> [AIM OF THE EXERCISE] Take the data below and extract the lines from the one with "Task: Click the Find input field" to the one with "Task: Open the 100 Vert. Cons track label", inclusive, exactly as written.

> [RECORDS SUPPLIED]
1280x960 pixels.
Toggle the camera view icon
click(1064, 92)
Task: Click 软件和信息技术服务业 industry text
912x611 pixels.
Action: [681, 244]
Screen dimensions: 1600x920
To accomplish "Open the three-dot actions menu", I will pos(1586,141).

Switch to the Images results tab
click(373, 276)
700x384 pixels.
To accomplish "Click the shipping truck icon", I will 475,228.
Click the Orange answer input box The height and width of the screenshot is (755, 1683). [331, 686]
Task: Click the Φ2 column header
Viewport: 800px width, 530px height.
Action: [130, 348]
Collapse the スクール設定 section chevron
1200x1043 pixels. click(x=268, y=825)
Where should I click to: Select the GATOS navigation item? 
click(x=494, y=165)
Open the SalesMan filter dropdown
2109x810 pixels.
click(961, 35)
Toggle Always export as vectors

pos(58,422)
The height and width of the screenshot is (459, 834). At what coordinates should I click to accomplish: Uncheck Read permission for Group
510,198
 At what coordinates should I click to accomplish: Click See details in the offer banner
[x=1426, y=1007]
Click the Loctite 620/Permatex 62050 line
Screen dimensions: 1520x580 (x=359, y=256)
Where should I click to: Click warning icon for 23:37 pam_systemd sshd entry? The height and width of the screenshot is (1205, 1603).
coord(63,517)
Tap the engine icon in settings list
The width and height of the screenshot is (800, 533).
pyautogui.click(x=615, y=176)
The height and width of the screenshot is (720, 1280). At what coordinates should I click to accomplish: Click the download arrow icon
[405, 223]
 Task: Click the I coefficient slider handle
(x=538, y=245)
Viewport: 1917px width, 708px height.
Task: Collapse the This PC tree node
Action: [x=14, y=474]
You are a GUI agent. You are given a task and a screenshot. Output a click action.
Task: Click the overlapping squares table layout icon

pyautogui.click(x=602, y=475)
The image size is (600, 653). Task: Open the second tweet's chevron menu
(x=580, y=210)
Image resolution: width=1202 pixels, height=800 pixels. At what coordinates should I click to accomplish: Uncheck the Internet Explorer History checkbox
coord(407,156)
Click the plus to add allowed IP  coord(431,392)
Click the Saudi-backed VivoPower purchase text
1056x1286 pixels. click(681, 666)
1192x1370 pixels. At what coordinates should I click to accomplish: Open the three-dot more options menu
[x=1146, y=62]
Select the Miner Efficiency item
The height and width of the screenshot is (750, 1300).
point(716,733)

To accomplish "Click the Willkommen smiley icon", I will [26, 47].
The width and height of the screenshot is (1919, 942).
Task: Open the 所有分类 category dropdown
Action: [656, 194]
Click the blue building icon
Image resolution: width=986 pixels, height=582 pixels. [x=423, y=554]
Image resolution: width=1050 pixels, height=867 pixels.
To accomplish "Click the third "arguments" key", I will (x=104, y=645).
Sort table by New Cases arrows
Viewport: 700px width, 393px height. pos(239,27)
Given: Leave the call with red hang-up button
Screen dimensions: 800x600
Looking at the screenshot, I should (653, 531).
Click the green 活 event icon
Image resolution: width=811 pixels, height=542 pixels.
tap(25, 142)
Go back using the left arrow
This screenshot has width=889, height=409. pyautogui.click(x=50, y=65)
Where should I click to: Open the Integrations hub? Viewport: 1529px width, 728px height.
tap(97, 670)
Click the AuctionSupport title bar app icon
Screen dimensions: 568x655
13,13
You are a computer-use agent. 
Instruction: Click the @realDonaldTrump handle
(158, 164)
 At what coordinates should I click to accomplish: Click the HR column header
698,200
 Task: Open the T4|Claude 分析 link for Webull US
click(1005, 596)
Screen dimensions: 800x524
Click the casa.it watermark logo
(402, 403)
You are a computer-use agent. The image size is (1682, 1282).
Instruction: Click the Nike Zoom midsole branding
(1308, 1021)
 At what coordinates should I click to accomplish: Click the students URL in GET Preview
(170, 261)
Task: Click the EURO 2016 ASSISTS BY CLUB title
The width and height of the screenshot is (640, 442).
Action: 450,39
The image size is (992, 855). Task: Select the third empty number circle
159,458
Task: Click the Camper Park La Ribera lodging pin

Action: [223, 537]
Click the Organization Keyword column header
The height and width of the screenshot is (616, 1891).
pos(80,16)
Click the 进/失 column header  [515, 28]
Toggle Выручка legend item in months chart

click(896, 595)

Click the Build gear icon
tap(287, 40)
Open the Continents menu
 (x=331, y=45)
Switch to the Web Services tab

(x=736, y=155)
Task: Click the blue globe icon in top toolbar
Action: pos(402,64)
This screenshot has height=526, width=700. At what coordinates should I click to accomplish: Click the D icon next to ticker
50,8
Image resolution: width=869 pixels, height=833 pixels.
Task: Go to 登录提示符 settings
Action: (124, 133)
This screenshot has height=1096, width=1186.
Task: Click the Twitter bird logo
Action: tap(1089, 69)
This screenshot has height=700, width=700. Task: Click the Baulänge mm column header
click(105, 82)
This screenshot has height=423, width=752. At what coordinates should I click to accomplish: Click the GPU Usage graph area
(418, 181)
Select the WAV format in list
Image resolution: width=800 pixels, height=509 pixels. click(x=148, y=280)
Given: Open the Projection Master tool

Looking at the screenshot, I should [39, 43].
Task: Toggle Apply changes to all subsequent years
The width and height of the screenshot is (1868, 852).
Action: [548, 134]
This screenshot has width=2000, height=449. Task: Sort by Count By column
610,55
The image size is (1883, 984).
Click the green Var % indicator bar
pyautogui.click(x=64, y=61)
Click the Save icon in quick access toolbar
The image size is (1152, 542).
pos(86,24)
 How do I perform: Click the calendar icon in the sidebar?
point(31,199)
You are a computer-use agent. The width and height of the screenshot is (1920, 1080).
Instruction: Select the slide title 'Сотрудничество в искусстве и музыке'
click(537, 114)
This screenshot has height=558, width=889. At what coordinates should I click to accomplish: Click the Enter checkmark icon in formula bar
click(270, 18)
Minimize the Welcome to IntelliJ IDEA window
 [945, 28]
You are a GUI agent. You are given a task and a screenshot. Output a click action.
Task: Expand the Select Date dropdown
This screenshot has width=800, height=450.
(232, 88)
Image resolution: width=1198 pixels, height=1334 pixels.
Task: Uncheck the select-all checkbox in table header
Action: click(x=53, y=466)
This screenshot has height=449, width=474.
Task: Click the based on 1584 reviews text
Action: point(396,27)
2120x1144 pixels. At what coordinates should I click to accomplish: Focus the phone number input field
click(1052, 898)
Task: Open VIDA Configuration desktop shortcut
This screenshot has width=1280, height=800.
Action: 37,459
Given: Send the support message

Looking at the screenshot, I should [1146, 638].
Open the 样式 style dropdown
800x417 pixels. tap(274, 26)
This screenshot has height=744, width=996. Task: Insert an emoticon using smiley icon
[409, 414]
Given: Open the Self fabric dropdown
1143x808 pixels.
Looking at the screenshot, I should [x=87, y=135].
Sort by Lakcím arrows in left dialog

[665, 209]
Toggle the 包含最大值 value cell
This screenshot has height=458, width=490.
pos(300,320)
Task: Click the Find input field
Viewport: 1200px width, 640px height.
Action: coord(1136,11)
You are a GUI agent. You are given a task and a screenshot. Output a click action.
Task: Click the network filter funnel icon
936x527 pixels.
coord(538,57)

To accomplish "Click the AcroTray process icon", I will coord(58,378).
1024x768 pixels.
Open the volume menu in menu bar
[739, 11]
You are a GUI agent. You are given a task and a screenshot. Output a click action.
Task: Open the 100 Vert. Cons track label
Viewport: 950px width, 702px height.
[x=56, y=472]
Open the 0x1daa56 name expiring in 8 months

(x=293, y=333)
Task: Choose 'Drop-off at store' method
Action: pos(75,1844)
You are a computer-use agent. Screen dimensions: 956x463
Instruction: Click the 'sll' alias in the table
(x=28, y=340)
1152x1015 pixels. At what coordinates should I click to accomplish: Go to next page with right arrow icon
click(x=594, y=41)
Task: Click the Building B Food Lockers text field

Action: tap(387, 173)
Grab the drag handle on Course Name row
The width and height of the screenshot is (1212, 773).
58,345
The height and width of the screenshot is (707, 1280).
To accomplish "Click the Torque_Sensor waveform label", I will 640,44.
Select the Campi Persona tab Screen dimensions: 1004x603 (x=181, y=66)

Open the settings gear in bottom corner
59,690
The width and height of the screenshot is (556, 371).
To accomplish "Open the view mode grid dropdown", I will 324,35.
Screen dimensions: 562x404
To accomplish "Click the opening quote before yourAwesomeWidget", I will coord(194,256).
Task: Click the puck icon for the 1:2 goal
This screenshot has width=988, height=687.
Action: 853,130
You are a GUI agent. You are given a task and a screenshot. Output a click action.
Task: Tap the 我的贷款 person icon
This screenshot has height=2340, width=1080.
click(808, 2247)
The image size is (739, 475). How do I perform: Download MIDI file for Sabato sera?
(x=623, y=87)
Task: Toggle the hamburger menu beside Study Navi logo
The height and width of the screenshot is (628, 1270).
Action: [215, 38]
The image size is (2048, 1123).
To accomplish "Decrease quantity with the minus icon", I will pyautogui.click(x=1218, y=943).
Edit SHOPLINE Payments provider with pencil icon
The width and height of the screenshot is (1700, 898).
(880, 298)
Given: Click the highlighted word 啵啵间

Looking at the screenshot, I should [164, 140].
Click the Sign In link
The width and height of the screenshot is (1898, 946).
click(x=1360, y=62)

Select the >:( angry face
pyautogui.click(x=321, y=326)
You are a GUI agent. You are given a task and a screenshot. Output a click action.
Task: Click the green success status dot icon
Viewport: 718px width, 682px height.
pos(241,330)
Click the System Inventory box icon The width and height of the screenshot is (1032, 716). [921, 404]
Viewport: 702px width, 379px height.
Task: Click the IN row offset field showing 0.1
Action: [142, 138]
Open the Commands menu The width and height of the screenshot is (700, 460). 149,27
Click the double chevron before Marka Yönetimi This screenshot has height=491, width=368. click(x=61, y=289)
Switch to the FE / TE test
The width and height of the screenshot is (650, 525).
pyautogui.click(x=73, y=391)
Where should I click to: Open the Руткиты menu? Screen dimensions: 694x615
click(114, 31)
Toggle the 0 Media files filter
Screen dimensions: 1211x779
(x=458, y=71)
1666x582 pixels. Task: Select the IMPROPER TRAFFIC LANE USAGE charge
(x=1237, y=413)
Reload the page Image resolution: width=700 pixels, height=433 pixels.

> [WRITTEN ANSWER]
Task: Click the Find input field
Viewport: 1200px width, 640px height.
Action: coord(1136,11)
You are a GUI agent. You are given a task and a screenshot. Output a click action.
Task: Click the network filter funnel icon
936x527 pixels.
coord(538,57)

To accomplish "Click the AcroTray process icon", I will coord(58,378).
1024x768 pixels.
Open the volume menu in menu bar
[739, 11]
You are a GUI agent. You are given a task and a screenshot. Output a click action.
Task: Open the 100 Vert. Cons track label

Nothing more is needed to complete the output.